* **EXERCISE REQUIREMENTS**: From the items below, pick out each line that contains the word "This" and copy those lines.

* **DATASET EXCERPTS**:
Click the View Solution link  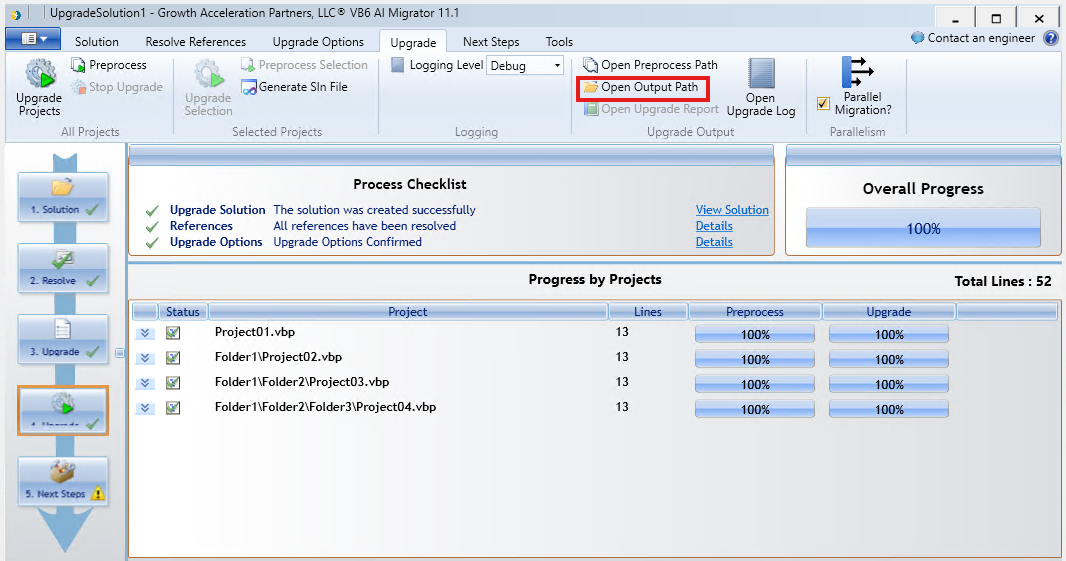[x=732, y=210]
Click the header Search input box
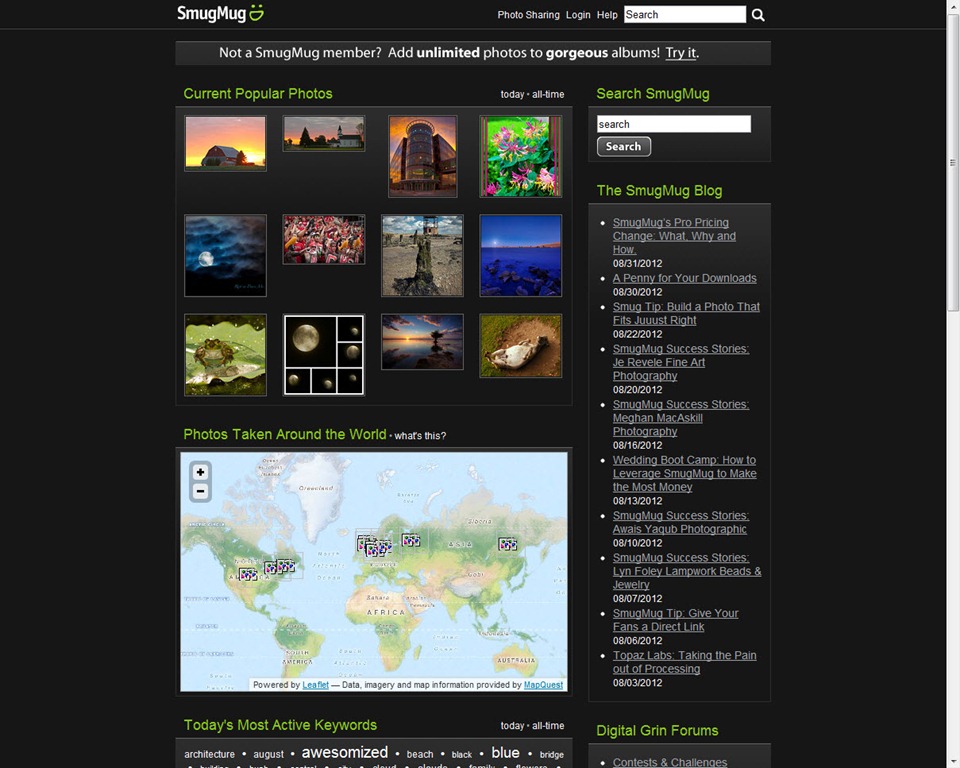 point(684,15)
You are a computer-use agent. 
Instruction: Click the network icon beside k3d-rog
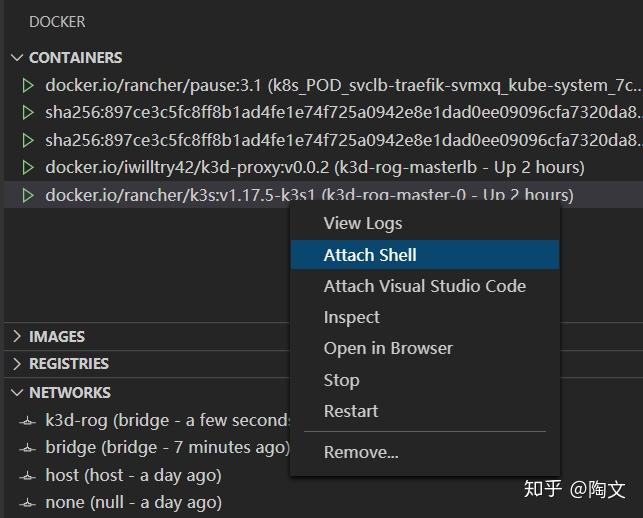pos(27,421)
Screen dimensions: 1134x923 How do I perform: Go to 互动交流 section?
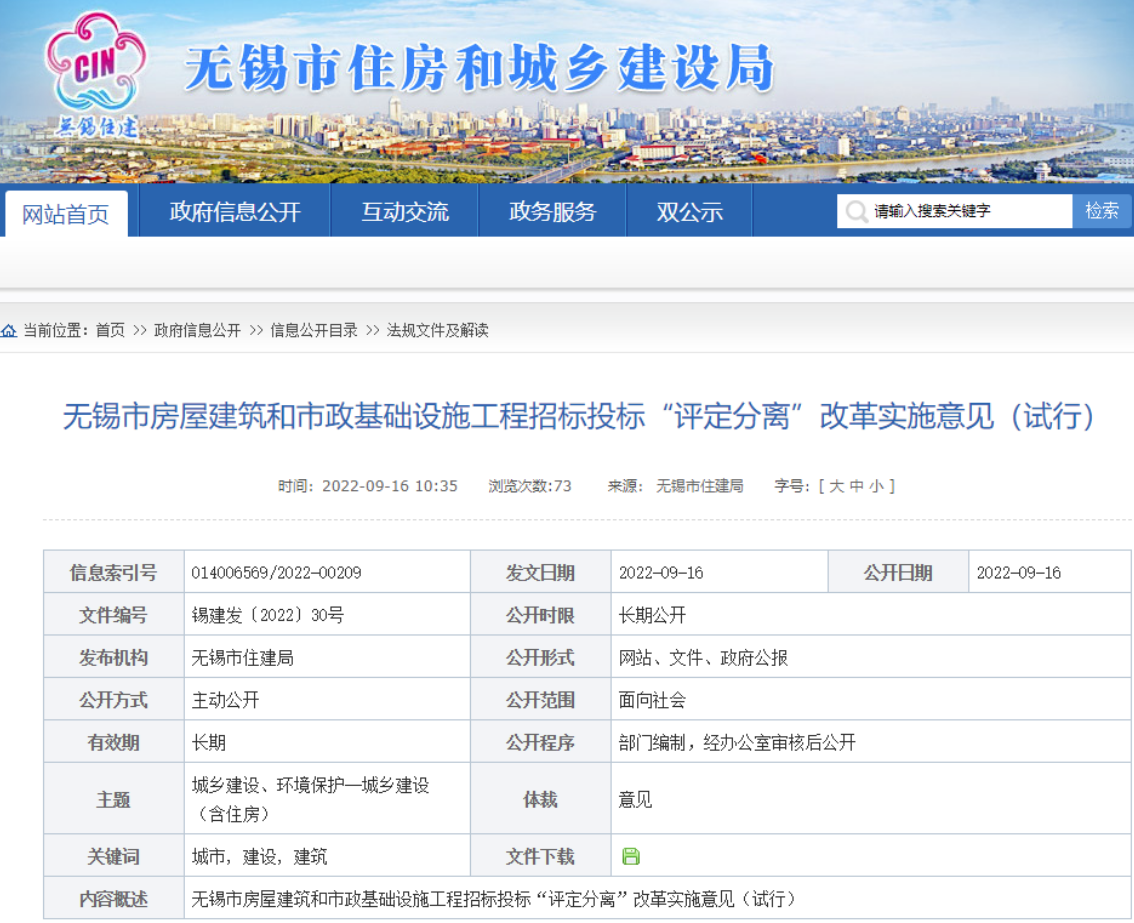tap(405, 212)
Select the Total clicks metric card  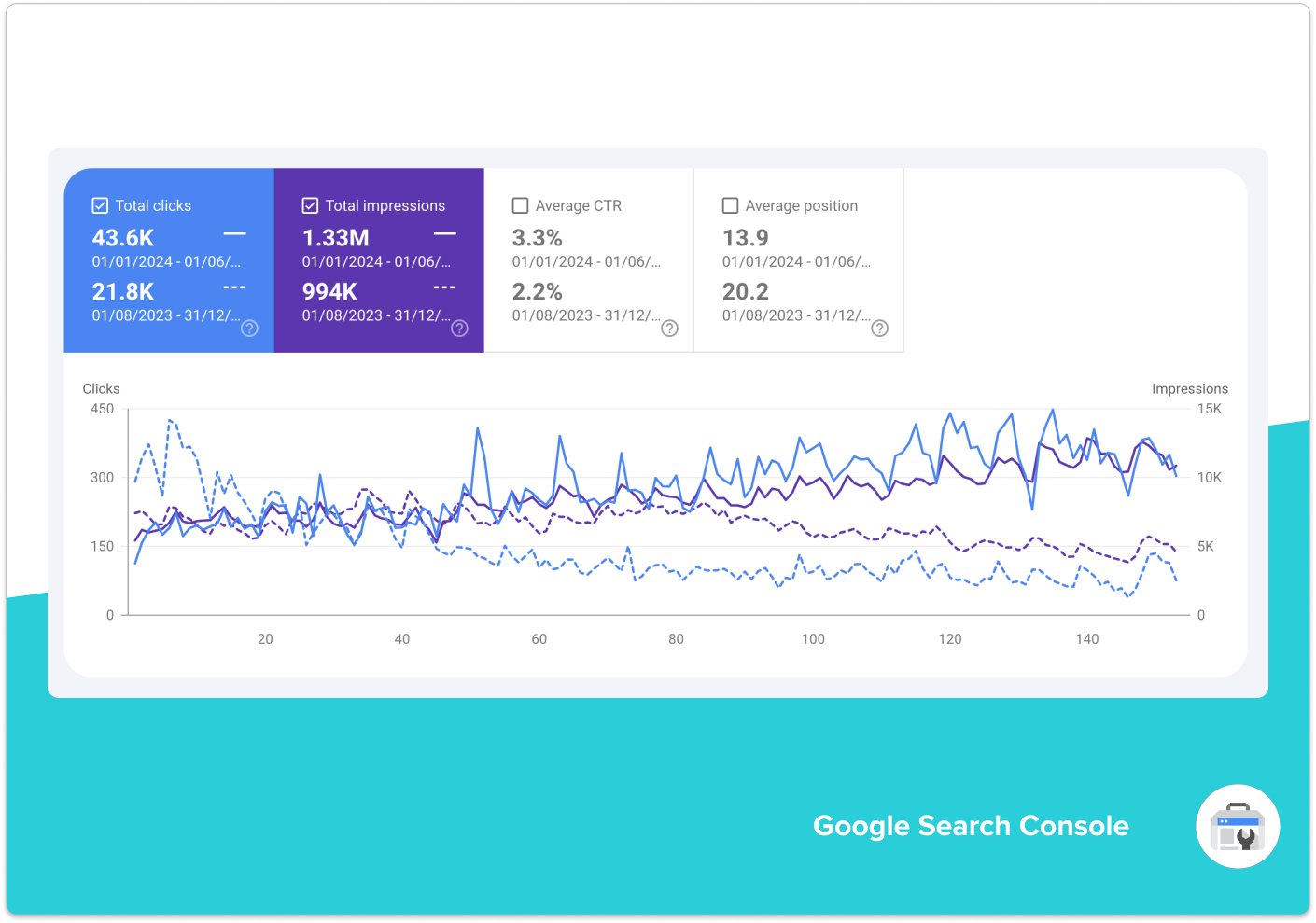168,260
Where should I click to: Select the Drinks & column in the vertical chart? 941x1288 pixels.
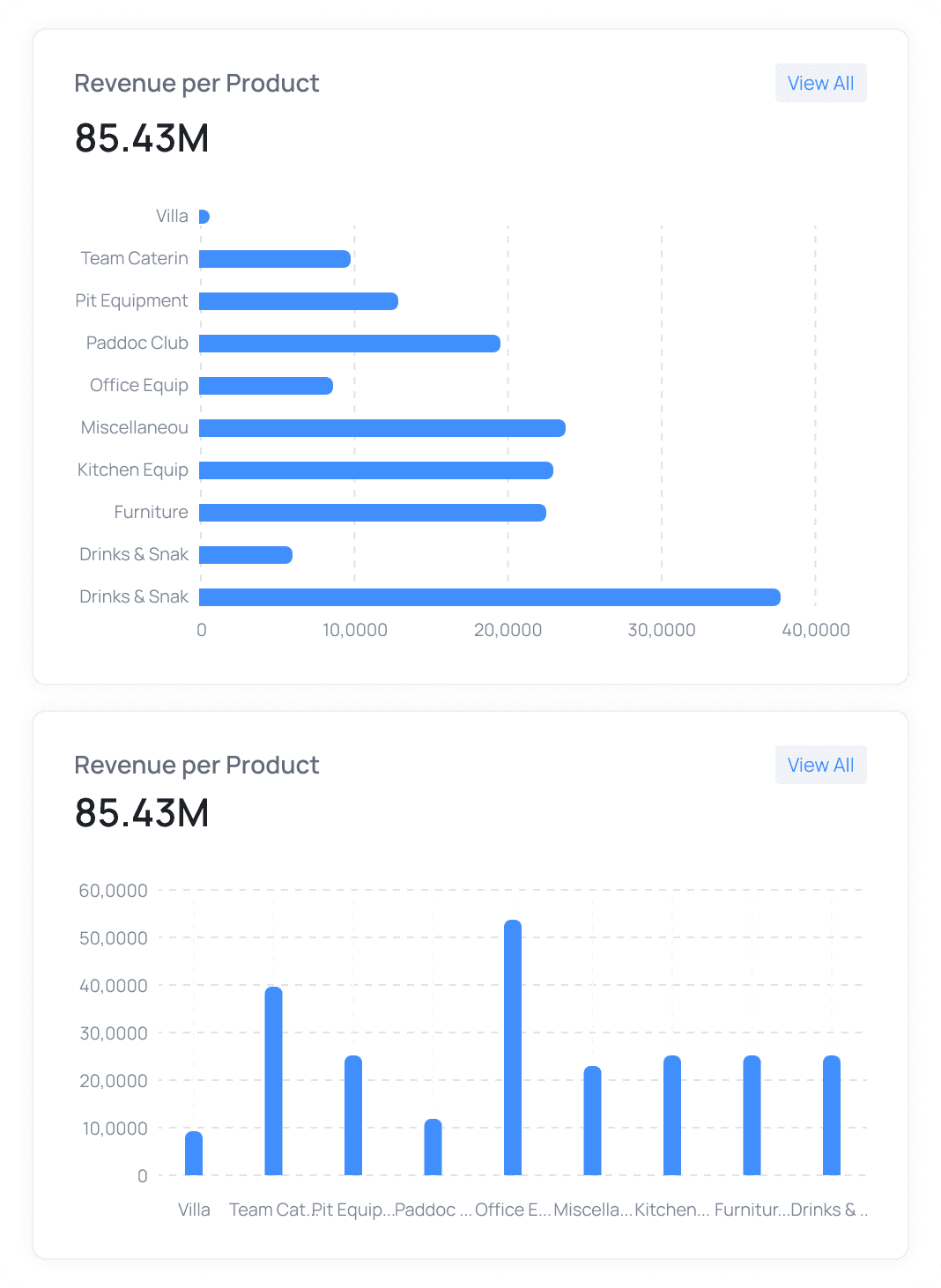pyautogui.click(x=831, y=1114)
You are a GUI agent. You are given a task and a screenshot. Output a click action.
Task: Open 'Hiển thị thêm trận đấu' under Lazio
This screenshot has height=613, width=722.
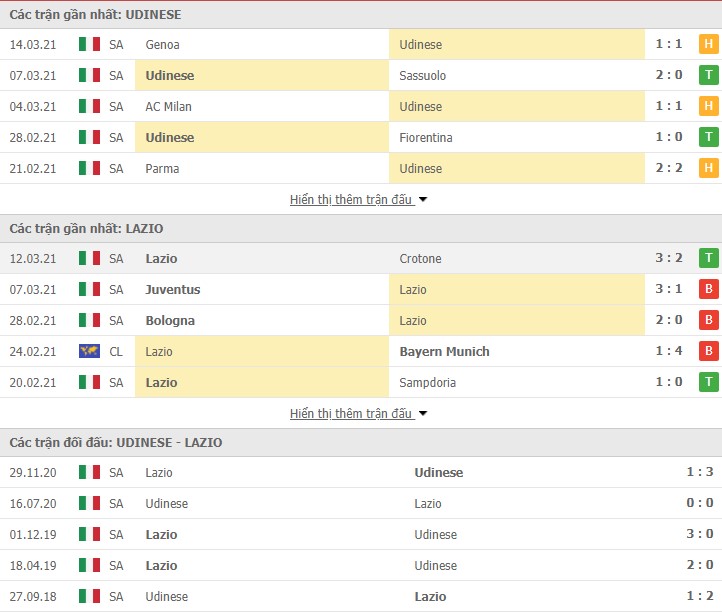[x=351, y=413]
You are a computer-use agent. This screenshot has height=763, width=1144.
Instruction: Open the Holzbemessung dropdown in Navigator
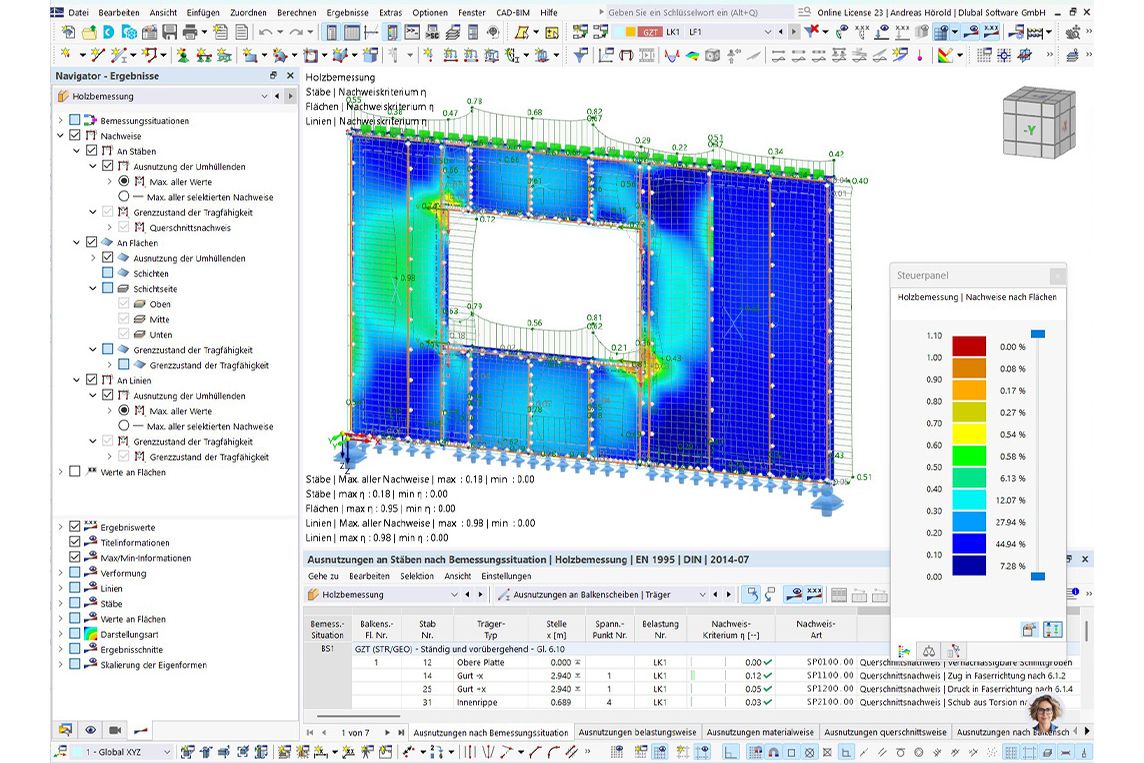tap(265, 97)
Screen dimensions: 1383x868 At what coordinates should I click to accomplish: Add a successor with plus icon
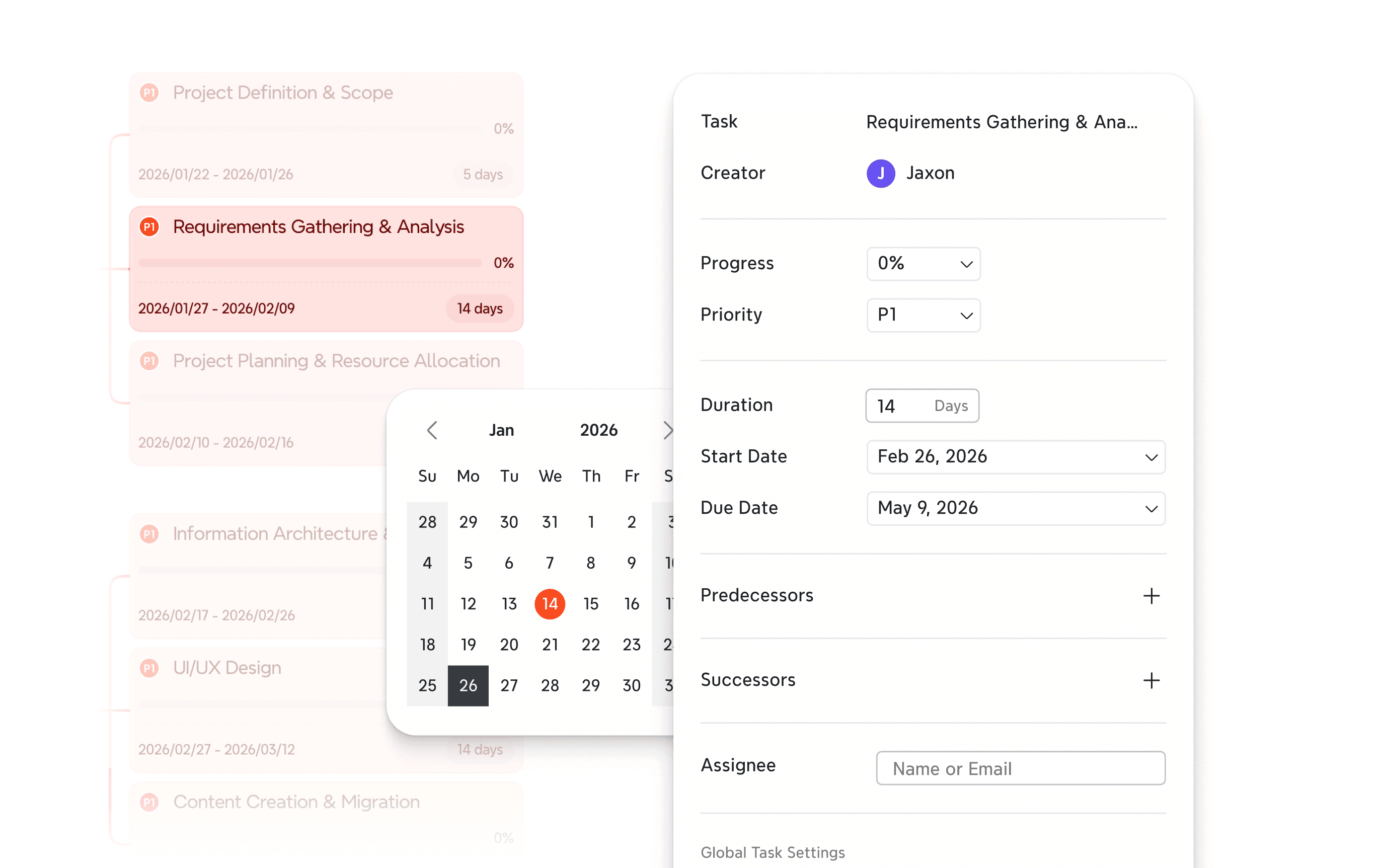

* **ANSWER**:
This screenshot has height=613, width=722.
You are a computer-use agent. This screenshot has height=763, width=1144.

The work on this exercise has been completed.